Was diese Episode für mich heraushebt ist, dass Gatiss hier eine Verbindung zwischen den gesellschaftlichen Realitäten und dem übernatürlichen Grauen herstellt, wie wir dies auch bei den Klassikern der 60er/70er Jahre gesehen haben. Bloxham ist ein Vertreter des reich gewordenen Bürgertums. Er versteht sich selbst als moderner, der Vernunft verbundener Mensch, als ein Kind der Aufklärung. Gleichzeitig legt er die ganze Skrupellosigkeit und heuchlerische Selbstgerechtigkeit des erfolgreichen Bourgeois an den Tag. Die windigen Spekulationen, die ihm seinen Reichtum eingebracht haben, betrachtet er als Beweis für seine Intelligenz und Geschäftstüchtigkeit. Dass sein ehemaliger Geschäftspartner durch dieselben ruiniert wurde, belastet sein Gewissen nicht sonderlich. Zumindest versucht er sich diesen Anschein zu geben. Als der im Schuldgefängnis gelandete Selbstmord begeht, ist das für Bloxham bloß ein Beweis moralischer Schwäche. Ein richtiger Mann hätte sich aufgerappelt und wieder hochgearbeitet! Parallel zu Bloxhams psychischem Zerfall aufgrund der Spukerscheinungen in Geep Manor bekommen wir den ökonomischen Zerfall der Familie des von ihm ruinierten und in den Selbstmord getriebenen Mannes zu sehen. Und auch das Motiv des Galgens fügt sich gut in diesen Kontext ein. Zu jener Zeit wurden in Großbritannien bereits Bagatelldelikte mit dem Tode bestraft. Der Galgen kann darum sehr wohl als ein Symbol für die grausame Herrschaft der Reichen über die Armen verstanden werden.
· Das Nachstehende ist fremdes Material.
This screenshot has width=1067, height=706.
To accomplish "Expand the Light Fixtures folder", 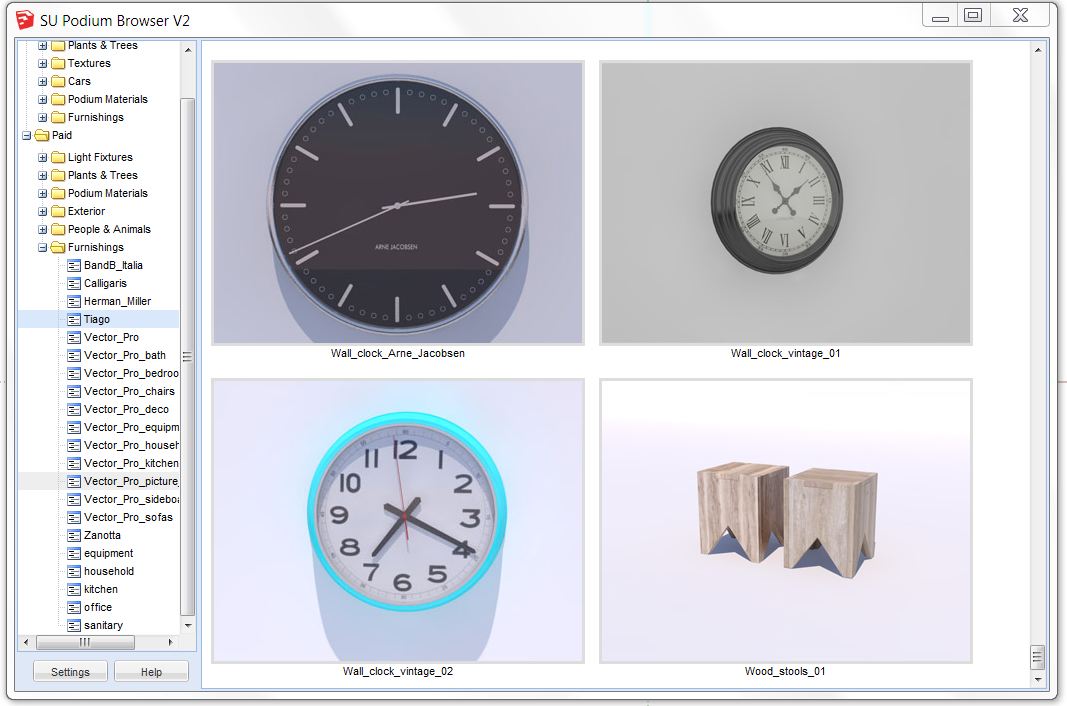I will pyautogui.click(x=43, y=157).
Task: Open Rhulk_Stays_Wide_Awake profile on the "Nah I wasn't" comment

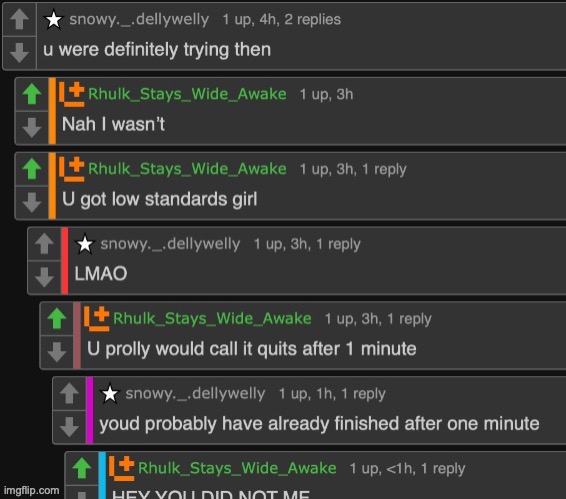Action: coord(187,94)
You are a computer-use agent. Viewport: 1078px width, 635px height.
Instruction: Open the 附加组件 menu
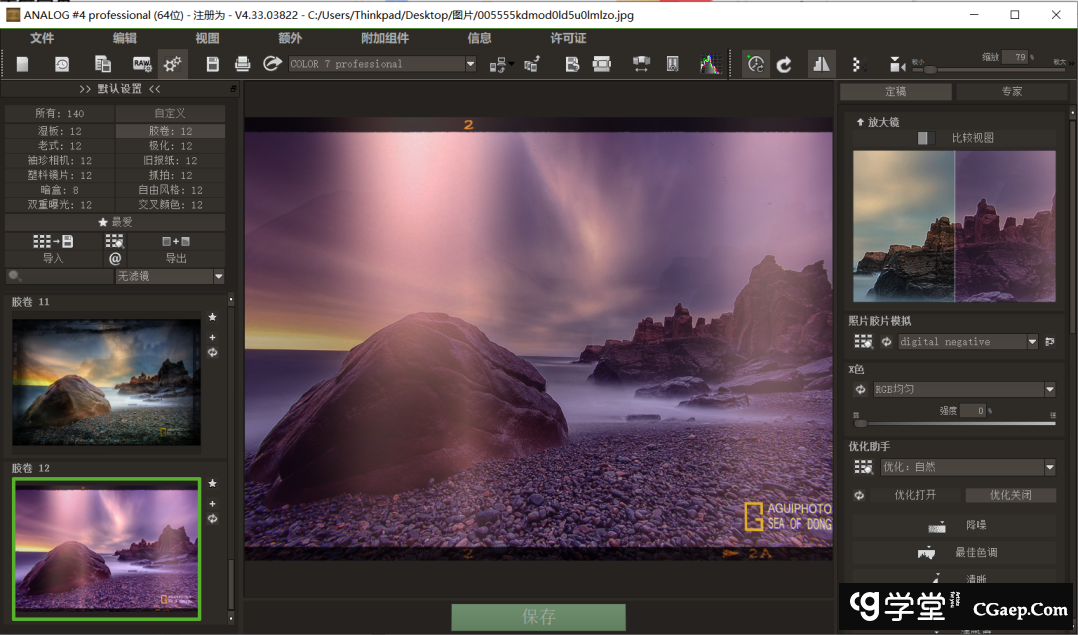tap(384, 38)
Ob es bloß ein Zufall ist, dass dieses gesellschaftliche Motiv immer mehr verschwindet, je näher die Episoden der Gegenwart kommen? Die handelnden Personen erscheinen immer weniger als Teil eines sozialen Kosmos, sondern als isolierte Individuen. Die zweite Episode etwa präsentiert uns zwar ein buntes Bild der 20er Jahre, aber die Ereignisse könnten beinah in jeder beliebigen Epoche spielen. In der dritten Folge schließlich ist alles aufs Persönliche reduziert. Das Umfeld ist zur bloßen Kulisse geworden.
Es fällt Künstlern heute offenbar sehr viel leichter, die Klassengesellschaft einer vergangenen Epoche darzustellen, als sich mit der Klassengesellschaft auseinanderzusetzen, in der sie selbst leben.

* Info für Fantasyfans: Hordern verlieh seine Stimme nicht nur dem Kaninchengott Frith in Martin Rosens Watership Down (1978), sondern auch Gandalf und Merlin in den BBC-Hörspielfassungen von Lord of the Rings (1981) und T. H. Whites The Sword in the Stone (1982).